In secondo luogo, l'Apostolo dice qui che cosa egli fa facendo appello alla testimonianza della coscienza di ciascuno. Noi "raccomandiamo noi stessi" (ci presentiamo, rendendoci approvati) alla coscienza di ognuno davanti a Dio (2e).

 

(1) Egli rende pubblica la verità (2d) annunciandola apertamente. Gesù diceva, infatti, "...tutto quello che avete detto nelle tenebre, sarà udito nella luce; e quel che avete detto all'orecchio nelle stanze interne, sarà proclamato sui tetti" (Luca 12:3).

(2) Egli non predica sé stesso ("Noi non predichiamo noi stessi, ma Cristo Gesù quale Signore" 5a), ma Cristo e Cristo soltanto, non una chiesa, una corrente di pensiero, una sétta. A Dio deve andare ogni gloria.

 

Fare tutto questo, comportandosi in modo così trasparente, indubbiamente può essere scoraggiante, perché "non garantisce i risultati" che si potrebbero ottenere con metodi subdoli (cosa che rifiuta di fare). Egli, però, non si perde d'animo, non si stanca, non si stufa come facendo un lavoro frustrante che porta poco o nessun frutto  (1b). Certo, quando la ricezione dell'Evangelo incontra difficoltà la tentazione dello scoramento è grande. C'è la difficoltà di farlo accettare così dai Giudei come dai pagani; ci sono le opposizioni suscitate da nemici aperti, o da falsi apostoli; le defezioni di fratelli con i quali si è lavorato con amore; ci sono le sofferenze ed i pericoli che accompagnano tutti i passi del suo ministero.

 

L'Apostolo non si scoraggia perché la promessa di Dio è chiara: "...così è della mia parola, uscita dalla mia bocca: essa non torna a me a vuoto, senza aver compiuto ciò che io voglio e condotto a buon fine ciò per cui l'ho mandata" (Isaia 55:11).
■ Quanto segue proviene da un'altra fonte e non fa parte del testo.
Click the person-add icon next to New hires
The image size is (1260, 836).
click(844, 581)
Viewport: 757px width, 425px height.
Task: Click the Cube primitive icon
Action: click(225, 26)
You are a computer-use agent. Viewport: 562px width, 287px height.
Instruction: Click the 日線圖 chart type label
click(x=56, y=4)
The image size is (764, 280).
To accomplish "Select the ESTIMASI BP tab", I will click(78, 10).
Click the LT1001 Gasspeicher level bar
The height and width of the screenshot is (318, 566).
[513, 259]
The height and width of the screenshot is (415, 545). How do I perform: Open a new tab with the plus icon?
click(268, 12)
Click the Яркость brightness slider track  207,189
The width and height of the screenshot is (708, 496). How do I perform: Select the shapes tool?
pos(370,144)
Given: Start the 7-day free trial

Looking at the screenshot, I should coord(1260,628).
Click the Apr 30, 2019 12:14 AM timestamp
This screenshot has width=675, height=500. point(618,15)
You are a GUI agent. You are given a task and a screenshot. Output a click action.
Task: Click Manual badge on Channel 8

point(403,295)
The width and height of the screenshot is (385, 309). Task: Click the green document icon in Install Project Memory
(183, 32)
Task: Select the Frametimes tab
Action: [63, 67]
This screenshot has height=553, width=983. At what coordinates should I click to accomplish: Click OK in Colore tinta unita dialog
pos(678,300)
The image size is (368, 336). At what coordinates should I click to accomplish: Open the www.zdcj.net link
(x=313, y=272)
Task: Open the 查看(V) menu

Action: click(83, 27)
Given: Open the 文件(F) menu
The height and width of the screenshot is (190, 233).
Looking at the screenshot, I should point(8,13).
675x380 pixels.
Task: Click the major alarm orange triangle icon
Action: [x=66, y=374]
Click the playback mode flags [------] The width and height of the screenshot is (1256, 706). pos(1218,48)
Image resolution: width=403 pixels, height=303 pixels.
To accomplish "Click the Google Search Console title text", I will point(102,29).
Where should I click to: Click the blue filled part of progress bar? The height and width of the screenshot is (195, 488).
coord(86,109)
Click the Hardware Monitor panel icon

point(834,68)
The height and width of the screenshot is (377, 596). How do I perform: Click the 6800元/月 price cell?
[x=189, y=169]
Coloro ai quali Dio ha accordato la grazia della salvezza accoglieranno certamente il messaggio dell'Evangelo e si convertiranno per l'azione efficace dello Spirito Santo. Molti altri, invece, che sono sulla via della perdizione (3b), che vi sono destinati, respingeranno l'Evangelo. Come dice in un'altra lettera: "In una grande casa non ci sono soltanto vasi d'oro e d'argento, ma anche vasi di legno e di terra; e gli uni sono destinati a un uso nobile e gli altri a un uso ignobile" (2 Timoteo 2:2), a seconda di ciò che Dio, "il grande vasaio", ha deciso. Anche Pietro scrive: "Essi, essendo disubbidienti, inciampano nella parola; e a questo sono stati anche destinati" (1 Pietro 2:8). L'annuncio dell'Evangelo, però, li renderà inescusabili.

 

Il motivo per cui tanti respingono l'Evangelo, così, è chiaro: per molti l'Evangelo è velato (coperto, nascosto) (3a), - perché sono increduli. Satana ha accecato la loro mente incredula (4a). Satana è, infatti, "il dio di questo mondo" (4b) e li ha resi ciechi di fronte all'Evangelo "affinché non risplenda loro la luce del vangelo della gloria di Cristo, che è l'immagine di Dio" (4c). 

 

In effetti vi è la costante tentazione, nel ministero cristiano, di predicare solo quello che la gente vorrebbe udire o è compatibile con l'ideologia dominante. Le predicazioni che mettono in crisi l'uditorio mettendo in luce difetti e peccati, di solito non risultano in pacche sulla spalla, ma suscitano spesso critiche ed ostilità. Vi sono settori delle chiese (di diversa tendenza) che, pur di fare accettare il messaggio lo compromette e lo rende "più accettabile", "più facile". Speso è in gioco il salario stesso del pastore ed il suo posto di lavoro, se non predica ciò che alla gente è gradito... Questo, però, non è ciò che fa l'Apostolo. "Costi ciò che costi" egli deve annunciare la verità perché ne dovrà rendere conto a Dio. Predicare in modo che serva Cristo e non l'ego della gente richiede coraggio.

 

Preghiera. Signore, che io abbia la trasparenza e l'onestà dell'Apostolo quando porto il tuo messaggio nel mondo. Dammi la fiducia che esso avrà successo, non magari nella misura che spero, ma secondo ciò che hai prestabilito. Ti ringrazio che tu prometti di provvedere a me anche nel caso che come tuo messaggero io fossi respinto. La tua luce brilla nelle tenebre e niente e nessuno la potrà soffocare. Infondimi, o Signore questa certezza. Nel nome di Cristo e per la Tua sola gloria. Amen.